Poland’s Reimbursement Act: a cut too far?


“Cost containment measures are not just a Polish story, but a European reality,” says Marcin Hanczaruk, general manager at Amgen. “The Reimbursement Act is a real revolution, but it has brought both benefits and shortcomings. One consequence is that Poland has the lowest average price of medicine in the European Union,” adds undersecretary Radziewicz-Winnicki. In fact, the price of innovative drugs in Poland is 59 percent below the EU average and 43 percent for generics. Poland has historically been a branded generics market and still remains today with 62.5 percent of Poland’s market value. “In 2008, the Ministry of Health predicted that by 2015 a gap would emerge between the cost of running the healthcare system and the contributions for health security,” says PwC’s healthcare sector leader for the CEE region Mariusz Ignatowicz. “In other words, for the first time, healthcare costs would be in excess of the National Healthcare Fund’s resources.” Poland’s Ministry of Health decided to prepare for the future, with the aim of simultaneously improving healthcare access, and bringing more innovative drugs to the market. However, the result was very different indeed.

“With this new 2012 legislation, the situation for patients has deteriorated, as well as that of the industry, doctors, hospitals, pharmacies, distributors, and wholesalers,” says Zdzislaw Sabillo, founder and CEO of PBA, a Polish consultancy. “At the same time, copayment has risen, from 36 percent to 40 percent today; but this is only for reimbursed products. However, the total copayment for the whole pharmaceutical sector is at 60 percent.” PwC’s Ignatowicz adds: “The natural question then is, if they saved this much money, shouldn’t it be spent on innovative therapies or in the introduction of drugs that have been waiting years for reimbursement? Such reinvestment has happened to a very limited extent.” Indeed, the state budget could earn as much as PLN 5 billion (USD 1.6 billion) by 2015 from the cuts, which has not been reinvested in introducing more innovative drugs.


“Despite the fact that the Polish environment has changed significantly, access to innovation is still challenging,” says Marynika Woroszylska-Sapieha, general manager at Sanofi and president of the board of INFARMA. “This is not because Poland cannot afford innovation but rather because there is no recognition of the value of innovation. INFARMA, the association representing innovative companies in Poland, has been acting since the beginning to change the perception of innovation.”

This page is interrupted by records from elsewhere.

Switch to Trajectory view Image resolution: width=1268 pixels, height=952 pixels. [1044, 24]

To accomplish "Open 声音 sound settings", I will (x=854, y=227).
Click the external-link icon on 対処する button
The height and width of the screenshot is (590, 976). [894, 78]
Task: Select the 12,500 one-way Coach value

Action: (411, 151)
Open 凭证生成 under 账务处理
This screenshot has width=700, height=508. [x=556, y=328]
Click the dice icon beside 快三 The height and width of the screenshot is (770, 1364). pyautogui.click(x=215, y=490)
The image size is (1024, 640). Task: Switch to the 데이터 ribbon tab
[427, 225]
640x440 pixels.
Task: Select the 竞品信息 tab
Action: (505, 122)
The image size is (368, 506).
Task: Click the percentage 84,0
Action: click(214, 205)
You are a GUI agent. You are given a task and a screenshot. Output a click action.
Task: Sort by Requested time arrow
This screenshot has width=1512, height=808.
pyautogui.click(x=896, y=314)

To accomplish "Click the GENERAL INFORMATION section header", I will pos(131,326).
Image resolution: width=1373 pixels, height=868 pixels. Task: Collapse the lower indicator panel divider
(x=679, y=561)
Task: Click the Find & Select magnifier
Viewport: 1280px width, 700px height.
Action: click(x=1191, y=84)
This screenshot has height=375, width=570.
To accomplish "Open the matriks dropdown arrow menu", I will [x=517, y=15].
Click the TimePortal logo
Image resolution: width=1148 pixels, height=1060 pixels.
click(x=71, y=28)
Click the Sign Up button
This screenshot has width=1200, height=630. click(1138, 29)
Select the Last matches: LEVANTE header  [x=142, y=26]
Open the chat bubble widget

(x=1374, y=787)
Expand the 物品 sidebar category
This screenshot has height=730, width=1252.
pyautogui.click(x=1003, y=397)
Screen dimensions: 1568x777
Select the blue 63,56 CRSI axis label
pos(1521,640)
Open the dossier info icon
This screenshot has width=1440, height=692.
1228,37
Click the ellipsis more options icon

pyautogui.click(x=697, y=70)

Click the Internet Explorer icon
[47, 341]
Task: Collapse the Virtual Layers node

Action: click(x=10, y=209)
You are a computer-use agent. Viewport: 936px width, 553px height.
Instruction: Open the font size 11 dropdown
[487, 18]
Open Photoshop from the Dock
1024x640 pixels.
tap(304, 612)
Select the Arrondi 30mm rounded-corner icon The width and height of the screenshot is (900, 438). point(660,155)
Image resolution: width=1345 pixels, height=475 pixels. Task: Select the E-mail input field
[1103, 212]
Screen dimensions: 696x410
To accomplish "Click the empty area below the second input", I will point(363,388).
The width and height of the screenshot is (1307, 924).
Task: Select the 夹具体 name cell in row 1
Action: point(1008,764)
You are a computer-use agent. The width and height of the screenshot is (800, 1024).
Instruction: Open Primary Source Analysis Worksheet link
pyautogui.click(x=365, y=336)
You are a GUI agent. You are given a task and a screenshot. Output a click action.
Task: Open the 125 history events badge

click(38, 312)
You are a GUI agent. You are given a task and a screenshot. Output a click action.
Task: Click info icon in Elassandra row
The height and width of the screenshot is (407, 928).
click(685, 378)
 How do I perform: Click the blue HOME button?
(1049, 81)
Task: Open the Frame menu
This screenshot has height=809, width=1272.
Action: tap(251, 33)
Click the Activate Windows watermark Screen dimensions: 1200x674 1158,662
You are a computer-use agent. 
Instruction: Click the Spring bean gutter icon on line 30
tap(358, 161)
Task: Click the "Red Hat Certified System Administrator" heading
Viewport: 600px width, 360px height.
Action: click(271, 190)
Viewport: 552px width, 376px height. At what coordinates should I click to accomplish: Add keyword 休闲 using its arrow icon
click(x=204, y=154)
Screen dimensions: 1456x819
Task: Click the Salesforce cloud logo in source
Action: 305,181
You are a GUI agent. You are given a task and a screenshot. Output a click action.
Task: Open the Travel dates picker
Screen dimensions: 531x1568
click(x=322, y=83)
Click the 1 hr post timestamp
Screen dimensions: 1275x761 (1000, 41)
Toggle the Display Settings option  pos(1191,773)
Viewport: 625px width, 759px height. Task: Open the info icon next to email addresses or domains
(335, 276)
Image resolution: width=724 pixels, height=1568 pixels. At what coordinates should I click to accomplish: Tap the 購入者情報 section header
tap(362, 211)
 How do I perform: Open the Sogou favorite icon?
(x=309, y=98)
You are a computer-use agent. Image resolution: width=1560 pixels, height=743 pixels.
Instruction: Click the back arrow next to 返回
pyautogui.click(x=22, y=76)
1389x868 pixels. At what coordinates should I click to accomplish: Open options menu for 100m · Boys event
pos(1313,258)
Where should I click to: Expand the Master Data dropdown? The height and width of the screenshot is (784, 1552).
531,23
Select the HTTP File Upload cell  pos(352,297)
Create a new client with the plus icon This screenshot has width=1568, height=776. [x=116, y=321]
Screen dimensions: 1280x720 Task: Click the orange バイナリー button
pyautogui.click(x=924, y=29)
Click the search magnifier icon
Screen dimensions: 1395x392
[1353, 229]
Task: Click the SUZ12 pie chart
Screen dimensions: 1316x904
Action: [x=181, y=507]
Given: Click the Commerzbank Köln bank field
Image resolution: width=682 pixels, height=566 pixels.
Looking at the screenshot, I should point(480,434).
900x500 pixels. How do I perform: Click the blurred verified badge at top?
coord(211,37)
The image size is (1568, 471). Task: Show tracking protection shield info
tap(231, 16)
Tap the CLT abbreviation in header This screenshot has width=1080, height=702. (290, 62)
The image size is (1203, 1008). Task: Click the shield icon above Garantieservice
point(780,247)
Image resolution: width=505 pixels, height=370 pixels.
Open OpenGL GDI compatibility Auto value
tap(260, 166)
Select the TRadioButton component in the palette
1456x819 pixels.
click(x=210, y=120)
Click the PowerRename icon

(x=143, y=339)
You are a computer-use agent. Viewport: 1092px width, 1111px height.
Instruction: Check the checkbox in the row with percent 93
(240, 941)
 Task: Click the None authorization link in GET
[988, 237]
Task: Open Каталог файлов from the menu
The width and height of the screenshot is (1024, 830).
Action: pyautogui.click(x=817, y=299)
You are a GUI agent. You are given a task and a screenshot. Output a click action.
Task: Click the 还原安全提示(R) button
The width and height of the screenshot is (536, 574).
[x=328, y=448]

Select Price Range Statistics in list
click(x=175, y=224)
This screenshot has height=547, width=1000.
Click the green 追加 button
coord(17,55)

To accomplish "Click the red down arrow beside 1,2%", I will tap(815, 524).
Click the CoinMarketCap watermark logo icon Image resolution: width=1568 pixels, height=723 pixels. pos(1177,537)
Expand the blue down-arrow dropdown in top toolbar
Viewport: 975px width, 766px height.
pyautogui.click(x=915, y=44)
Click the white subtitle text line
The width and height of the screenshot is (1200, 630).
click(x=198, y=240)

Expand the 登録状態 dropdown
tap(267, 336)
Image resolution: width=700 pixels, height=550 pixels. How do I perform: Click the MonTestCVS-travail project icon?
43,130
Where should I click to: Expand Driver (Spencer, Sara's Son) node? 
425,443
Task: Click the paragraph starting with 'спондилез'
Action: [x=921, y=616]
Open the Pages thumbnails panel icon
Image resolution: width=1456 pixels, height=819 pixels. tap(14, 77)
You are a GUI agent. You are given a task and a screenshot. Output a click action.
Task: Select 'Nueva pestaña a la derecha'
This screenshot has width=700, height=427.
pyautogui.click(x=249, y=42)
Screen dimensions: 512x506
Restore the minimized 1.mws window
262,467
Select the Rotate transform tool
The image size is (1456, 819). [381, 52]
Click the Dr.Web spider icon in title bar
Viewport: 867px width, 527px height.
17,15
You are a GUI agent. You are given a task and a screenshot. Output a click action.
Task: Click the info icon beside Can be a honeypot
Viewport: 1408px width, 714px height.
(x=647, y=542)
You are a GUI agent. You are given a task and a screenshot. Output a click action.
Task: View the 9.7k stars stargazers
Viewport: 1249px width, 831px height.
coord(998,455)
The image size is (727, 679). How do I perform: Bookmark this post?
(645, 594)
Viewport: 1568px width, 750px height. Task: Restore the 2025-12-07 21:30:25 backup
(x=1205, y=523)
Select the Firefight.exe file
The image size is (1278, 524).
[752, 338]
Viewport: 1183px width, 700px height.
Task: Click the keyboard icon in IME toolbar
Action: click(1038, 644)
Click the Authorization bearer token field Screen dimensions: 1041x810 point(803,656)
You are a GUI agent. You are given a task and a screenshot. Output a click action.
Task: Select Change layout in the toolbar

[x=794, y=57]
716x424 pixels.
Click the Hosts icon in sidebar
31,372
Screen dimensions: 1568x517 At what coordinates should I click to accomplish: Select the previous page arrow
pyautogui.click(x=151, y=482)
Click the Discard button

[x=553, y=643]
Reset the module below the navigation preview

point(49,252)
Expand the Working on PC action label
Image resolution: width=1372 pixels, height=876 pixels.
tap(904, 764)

The government is aware of this situation but has many other issues to resolve. “Our biggest priority is to counteract rising waiting lists. Polish society must overcome the burden of health inequality. We believe that a rationalization of health capacities, improved accessibility, availability and adequate health services are the tools needed to enhance the efficacy of our health system,” remarks undersecretary Radziewicz-Winnicki. However, Michal Bichta, Merck’s country manager in Poland, feels that there is still a long way to go before the industry and the health authorities are aligned. “I personally feel there is lack of long-term perspective in our discussions with health service authorities,” he explains. “They are still very much driven by the here and now.”

Although this dialogue is only a first step to bringing more innovation and more diversified care for patients, the road ahead is still winding. “In the end, real savings happen with a real revolution and it is not the one we are having right now,” says PBA’s Sabillo.